Work task » Write out the entries below exactly. End with the line that contains "Given: Open the Icons gallery button".

Material for this task »
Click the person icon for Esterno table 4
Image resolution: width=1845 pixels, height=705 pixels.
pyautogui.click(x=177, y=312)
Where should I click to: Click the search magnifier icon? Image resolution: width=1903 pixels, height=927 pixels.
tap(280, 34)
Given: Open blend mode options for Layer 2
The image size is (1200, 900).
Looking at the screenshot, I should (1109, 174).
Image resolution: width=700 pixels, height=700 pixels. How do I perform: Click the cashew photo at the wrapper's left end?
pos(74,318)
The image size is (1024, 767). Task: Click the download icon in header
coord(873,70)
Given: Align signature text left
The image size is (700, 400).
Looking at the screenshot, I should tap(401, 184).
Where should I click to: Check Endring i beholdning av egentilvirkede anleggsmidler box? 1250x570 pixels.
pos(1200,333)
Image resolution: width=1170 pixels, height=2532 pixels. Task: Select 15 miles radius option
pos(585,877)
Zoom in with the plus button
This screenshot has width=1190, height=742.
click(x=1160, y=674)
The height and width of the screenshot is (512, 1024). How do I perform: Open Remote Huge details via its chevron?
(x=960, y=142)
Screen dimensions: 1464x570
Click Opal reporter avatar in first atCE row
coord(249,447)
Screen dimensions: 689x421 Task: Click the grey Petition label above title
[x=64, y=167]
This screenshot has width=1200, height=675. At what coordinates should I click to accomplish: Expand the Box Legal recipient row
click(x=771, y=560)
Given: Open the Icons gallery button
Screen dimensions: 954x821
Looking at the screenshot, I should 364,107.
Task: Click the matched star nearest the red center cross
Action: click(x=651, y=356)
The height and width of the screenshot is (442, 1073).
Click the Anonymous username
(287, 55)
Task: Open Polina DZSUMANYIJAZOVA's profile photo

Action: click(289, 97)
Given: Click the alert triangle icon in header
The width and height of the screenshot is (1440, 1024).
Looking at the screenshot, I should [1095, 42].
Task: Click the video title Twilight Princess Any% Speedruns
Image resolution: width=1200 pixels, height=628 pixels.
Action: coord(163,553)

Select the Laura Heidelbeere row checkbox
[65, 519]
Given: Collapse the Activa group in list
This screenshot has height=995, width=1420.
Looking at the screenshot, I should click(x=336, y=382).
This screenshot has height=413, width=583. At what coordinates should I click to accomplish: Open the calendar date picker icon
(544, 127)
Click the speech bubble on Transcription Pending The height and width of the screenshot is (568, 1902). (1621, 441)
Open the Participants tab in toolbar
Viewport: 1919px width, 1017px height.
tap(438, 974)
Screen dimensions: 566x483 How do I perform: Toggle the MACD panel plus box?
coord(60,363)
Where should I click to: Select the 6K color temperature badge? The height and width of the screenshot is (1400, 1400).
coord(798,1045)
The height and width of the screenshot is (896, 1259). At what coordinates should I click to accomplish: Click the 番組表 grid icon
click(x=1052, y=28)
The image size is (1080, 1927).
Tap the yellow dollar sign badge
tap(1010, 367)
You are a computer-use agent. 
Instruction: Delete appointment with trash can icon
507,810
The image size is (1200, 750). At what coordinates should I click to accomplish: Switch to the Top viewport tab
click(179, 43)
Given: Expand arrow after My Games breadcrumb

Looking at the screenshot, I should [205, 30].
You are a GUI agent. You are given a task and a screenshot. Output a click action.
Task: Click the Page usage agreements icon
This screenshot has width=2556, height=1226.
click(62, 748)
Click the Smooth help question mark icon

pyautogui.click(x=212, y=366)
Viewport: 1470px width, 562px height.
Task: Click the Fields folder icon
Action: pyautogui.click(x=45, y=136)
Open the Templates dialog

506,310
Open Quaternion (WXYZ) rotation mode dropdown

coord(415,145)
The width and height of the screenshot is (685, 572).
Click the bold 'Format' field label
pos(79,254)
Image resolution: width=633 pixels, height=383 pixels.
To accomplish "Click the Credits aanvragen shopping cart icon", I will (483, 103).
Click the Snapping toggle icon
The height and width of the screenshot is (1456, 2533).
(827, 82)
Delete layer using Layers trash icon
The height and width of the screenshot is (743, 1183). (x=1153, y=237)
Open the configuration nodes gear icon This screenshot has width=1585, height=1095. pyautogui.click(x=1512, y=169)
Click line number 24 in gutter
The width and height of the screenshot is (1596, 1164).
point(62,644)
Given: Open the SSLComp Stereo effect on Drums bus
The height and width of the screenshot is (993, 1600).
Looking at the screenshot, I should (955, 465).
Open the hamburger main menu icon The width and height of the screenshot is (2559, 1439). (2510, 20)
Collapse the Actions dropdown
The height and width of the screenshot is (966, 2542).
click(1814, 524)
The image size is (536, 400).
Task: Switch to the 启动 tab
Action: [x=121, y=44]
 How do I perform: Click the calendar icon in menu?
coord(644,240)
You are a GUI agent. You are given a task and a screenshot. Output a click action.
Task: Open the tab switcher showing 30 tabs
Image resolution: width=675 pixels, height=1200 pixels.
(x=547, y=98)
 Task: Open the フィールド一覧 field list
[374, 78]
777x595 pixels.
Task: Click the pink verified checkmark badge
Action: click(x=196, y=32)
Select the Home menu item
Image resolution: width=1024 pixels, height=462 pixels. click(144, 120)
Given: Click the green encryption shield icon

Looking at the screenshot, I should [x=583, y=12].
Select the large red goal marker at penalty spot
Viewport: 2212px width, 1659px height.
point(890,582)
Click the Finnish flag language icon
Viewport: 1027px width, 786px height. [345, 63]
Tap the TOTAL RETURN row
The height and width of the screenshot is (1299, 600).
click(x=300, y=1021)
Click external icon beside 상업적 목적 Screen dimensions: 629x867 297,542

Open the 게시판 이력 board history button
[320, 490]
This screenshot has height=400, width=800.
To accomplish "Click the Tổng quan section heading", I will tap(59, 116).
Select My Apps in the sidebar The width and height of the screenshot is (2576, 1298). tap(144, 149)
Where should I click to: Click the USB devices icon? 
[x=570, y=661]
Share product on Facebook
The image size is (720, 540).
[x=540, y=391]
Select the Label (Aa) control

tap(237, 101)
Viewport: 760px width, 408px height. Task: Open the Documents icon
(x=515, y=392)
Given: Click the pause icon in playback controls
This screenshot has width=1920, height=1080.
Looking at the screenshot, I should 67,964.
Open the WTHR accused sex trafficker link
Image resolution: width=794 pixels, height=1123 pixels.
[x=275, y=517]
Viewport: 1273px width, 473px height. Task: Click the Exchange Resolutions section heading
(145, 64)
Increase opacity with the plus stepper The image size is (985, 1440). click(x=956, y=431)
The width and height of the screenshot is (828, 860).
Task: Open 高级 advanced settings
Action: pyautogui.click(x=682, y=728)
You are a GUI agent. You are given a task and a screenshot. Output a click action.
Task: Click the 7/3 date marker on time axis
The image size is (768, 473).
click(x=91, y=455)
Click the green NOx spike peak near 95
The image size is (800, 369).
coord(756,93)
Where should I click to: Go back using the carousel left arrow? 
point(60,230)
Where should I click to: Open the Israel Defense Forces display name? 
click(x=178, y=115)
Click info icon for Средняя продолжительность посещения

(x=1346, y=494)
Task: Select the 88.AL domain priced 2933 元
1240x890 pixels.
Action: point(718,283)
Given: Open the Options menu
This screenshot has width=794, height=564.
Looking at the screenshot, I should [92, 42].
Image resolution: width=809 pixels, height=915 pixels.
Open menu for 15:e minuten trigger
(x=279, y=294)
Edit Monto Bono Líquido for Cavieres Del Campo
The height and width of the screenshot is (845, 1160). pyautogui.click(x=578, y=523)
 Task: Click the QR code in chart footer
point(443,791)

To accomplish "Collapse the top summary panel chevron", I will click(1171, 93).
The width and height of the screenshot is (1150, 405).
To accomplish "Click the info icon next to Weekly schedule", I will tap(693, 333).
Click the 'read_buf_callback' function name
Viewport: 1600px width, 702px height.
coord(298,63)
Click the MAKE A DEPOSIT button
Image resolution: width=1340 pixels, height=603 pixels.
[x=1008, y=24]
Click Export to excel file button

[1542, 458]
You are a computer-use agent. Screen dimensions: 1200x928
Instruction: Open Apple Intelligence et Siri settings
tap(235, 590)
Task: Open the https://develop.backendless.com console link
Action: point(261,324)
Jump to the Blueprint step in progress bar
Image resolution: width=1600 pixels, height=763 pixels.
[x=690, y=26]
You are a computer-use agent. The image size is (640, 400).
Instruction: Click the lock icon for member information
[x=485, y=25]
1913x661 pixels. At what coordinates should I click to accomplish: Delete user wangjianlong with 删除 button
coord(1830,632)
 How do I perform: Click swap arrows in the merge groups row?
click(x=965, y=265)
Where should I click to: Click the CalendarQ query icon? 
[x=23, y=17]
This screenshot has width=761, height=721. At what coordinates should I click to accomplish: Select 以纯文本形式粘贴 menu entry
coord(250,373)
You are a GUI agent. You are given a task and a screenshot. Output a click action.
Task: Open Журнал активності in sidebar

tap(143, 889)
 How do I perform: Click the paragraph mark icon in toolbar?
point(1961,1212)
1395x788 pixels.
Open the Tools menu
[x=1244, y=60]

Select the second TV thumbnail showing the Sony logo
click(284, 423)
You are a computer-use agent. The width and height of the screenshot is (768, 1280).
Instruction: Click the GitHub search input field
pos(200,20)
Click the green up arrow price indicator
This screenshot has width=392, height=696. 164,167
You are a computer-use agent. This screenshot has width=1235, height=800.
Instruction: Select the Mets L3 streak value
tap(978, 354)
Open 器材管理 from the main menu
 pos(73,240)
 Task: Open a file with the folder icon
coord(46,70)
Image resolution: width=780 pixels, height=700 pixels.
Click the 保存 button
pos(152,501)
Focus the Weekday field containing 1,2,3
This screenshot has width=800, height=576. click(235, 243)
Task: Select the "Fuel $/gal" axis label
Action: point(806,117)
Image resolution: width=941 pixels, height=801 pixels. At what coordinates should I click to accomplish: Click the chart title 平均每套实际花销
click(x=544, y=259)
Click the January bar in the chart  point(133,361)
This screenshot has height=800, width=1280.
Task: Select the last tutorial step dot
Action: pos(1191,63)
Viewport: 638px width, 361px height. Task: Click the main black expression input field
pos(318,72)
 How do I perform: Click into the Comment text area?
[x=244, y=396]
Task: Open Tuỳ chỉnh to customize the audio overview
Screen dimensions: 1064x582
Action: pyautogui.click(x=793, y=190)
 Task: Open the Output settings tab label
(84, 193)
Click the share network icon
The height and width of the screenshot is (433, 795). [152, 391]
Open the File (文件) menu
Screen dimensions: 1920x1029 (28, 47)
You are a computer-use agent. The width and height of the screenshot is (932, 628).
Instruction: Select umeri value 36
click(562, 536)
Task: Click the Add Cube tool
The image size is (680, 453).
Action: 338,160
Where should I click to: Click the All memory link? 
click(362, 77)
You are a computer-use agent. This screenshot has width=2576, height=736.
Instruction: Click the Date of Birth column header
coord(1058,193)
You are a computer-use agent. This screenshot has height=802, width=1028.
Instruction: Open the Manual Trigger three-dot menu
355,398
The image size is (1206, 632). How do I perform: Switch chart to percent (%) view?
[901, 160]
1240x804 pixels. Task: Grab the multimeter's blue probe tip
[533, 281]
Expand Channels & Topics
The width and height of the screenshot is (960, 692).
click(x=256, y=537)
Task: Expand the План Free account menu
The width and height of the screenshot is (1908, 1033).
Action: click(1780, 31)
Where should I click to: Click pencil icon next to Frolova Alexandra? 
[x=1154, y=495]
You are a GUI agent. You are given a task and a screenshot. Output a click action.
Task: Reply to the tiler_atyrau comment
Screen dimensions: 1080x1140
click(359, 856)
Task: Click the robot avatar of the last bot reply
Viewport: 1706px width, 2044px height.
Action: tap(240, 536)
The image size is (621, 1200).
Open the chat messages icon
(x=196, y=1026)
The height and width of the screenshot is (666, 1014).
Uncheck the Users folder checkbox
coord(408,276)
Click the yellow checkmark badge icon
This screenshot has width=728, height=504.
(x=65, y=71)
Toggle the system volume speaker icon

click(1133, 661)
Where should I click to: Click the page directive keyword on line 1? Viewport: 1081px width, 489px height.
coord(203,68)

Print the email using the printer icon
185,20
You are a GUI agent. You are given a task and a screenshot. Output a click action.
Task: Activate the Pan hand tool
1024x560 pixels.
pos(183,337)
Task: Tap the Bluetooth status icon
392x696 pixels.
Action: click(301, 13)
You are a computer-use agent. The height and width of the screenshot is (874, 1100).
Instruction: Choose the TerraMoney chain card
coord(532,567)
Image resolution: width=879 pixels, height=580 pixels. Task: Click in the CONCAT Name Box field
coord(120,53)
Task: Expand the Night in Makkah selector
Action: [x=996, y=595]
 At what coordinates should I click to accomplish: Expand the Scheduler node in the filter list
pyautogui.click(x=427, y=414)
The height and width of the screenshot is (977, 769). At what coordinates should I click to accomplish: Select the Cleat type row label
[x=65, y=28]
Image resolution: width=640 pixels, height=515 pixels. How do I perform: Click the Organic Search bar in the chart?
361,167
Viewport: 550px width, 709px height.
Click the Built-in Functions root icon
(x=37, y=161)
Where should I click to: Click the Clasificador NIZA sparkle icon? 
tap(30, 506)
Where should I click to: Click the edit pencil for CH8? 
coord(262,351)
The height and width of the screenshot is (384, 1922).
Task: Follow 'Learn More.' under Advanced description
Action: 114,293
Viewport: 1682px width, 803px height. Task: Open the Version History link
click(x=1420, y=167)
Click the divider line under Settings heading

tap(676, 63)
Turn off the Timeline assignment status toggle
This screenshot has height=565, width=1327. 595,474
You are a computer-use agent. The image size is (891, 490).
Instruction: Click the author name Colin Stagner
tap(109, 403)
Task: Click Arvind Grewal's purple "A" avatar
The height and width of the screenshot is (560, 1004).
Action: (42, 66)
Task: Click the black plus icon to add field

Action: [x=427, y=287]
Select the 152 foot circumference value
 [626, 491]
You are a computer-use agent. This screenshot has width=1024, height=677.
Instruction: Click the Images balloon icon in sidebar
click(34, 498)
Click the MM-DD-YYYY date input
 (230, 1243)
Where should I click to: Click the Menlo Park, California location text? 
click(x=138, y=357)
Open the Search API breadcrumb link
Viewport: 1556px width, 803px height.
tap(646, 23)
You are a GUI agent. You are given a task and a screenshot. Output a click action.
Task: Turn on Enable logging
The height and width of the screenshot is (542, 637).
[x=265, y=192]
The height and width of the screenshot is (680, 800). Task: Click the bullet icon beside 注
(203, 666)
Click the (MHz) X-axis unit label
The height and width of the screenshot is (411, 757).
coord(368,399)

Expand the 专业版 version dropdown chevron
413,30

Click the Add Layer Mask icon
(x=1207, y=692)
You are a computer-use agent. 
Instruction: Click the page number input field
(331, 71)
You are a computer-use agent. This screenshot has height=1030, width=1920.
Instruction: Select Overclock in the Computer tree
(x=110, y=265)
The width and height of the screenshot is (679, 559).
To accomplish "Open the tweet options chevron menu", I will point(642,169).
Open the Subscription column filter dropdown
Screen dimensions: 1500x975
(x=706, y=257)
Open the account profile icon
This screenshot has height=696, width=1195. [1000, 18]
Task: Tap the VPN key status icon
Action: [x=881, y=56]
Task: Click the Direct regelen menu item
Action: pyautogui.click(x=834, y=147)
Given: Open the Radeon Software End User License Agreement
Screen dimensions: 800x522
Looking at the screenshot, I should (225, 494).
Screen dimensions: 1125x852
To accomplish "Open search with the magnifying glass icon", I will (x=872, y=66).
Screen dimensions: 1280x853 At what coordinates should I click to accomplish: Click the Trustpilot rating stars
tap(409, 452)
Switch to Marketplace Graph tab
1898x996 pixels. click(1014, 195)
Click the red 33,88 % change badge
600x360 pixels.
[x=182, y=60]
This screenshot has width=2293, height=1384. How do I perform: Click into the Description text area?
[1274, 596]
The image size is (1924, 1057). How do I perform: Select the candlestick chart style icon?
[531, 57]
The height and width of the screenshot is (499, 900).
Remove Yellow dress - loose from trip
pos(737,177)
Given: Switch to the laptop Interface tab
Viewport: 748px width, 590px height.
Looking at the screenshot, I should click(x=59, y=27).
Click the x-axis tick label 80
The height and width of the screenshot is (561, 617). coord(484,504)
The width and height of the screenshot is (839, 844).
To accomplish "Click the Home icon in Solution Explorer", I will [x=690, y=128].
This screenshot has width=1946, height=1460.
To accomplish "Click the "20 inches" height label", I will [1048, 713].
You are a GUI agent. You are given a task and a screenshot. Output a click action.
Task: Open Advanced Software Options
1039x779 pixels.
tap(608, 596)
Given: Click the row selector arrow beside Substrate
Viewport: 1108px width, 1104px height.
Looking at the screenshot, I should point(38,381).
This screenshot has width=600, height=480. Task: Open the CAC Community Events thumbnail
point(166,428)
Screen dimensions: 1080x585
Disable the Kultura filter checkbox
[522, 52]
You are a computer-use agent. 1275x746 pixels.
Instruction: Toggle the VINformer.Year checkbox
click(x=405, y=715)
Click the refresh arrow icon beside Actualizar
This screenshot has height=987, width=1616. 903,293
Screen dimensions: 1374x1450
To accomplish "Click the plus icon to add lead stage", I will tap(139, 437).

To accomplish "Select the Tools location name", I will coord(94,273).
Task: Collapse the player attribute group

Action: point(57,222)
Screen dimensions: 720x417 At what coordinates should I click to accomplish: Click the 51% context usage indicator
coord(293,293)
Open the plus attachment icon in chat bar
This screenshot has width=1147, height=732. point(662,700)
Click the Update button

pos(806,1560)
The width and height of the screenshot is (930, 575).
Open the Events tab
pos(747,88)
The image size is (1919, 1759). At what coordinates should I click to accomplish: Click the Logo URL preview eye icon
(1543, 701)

Task solution »
Click the person icon for Esterno table 4
Image resolution: width=1845 pixels, height=705 pixels.
pyautogui.click(x=177, y=312)
Where should I click to: Click the search magnifier icon? Image resolution: width=1903 pixels, height=927 pixels.
tap(280, 34)
Given: Open blend mode options for Layer 2
The image size is (1200, 900).
Looking at the screenshot, I should (1109, 174).
Image resolution: width=700 pixels, height=700 pixels. How do I perform: Click the cashew photo at the wrapper's left end?
pos(74,318)
The image size is (1024, 767). Task: Click the download icon in header
coord(873,70)
Given: Align signature text left
The image size is (700, 400).
Looking at the screenshot, I should tap(401, 184).
Where should I click to: Check Endring i beholdning av egentilvirkede anleggsmidler box? 1250x570 pixels.
pos(1200,333)
Image resolution: width=1170 pixels, height=2532 pixels. Task: Select 15 miles radius option
pos(585,877)
Zoom in with the plus button
This screenshot has width=1190, height=742.
click(x=1160, y=674)
The height and width of the screenshot is (512, 1024). How do I perform: Open Remote Huge details via its chevron?
(x=960, y=142)
Screen dimensions: 1464x570
Click Opal reporter avatar in first atCE row
coord(249,447)
Screen dimensions: 689x421 Task: Click the grey Petition label above title
[x=64, y=167]
This screenshot has width=1200, height=675. At what coordinates should I click to accomplish: Expand the Box Legal recipient row
click(x=771, y=560)
Given: Open the Icons gallery button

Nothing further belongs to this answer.